Llama 3.1 - Multilingual, Long Context, and More!
Llama 3.1, including the massive 405B model, has arrived! This exciting new release from Meta brings a plethora of impressive upgrades and features. In this detailed overview, we’ll explore everything you need to know about Llama 3.1 and its extraordinary capabilities, highlighting why it’s a significant advancement in the field of AI and natural language processing.
Llama 3.1 Overview
Llama 3.1 is available in three distinct sizes: 8B, 70B, and 405B. Each size supports multilingual capabilities in eight languages and boasts an impressive context length of 128k tokens. This latest iteration of the Llama series not only meets but often exceeds the performance benchmarks set by GPT-4 across a wide range of text processing tasks.
Key Features and Improvements:
- Model Sizes: Llama 3.1 is available in 8B, 70B, and 405B versions, each offered as Instruct and Base models to cater to various needs.
- Context Length: All models support a context length of 128k tokens, making them highly efficient for handling extensive texts and long contexts.

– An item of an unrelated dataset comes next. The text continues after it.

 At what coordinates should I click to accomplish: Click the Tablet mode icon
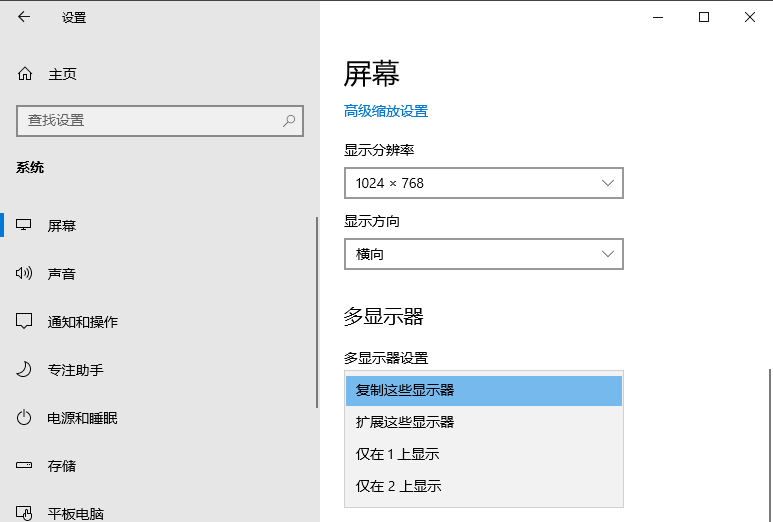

- Multilingual Support: The models can operate in eight languages, including but not limited to English, German, and French, enhancing their global usability.
- Training Data: Llama 3.1 models have been trained on a staggering 15 trillion tokens and fine-tuned on 25 million human and synthetic samples, ensuring high-quality and diverse output.
- License: The commercial-friendly license allows the use of model outputs to improve other large language models (LLMs), fostering innovation.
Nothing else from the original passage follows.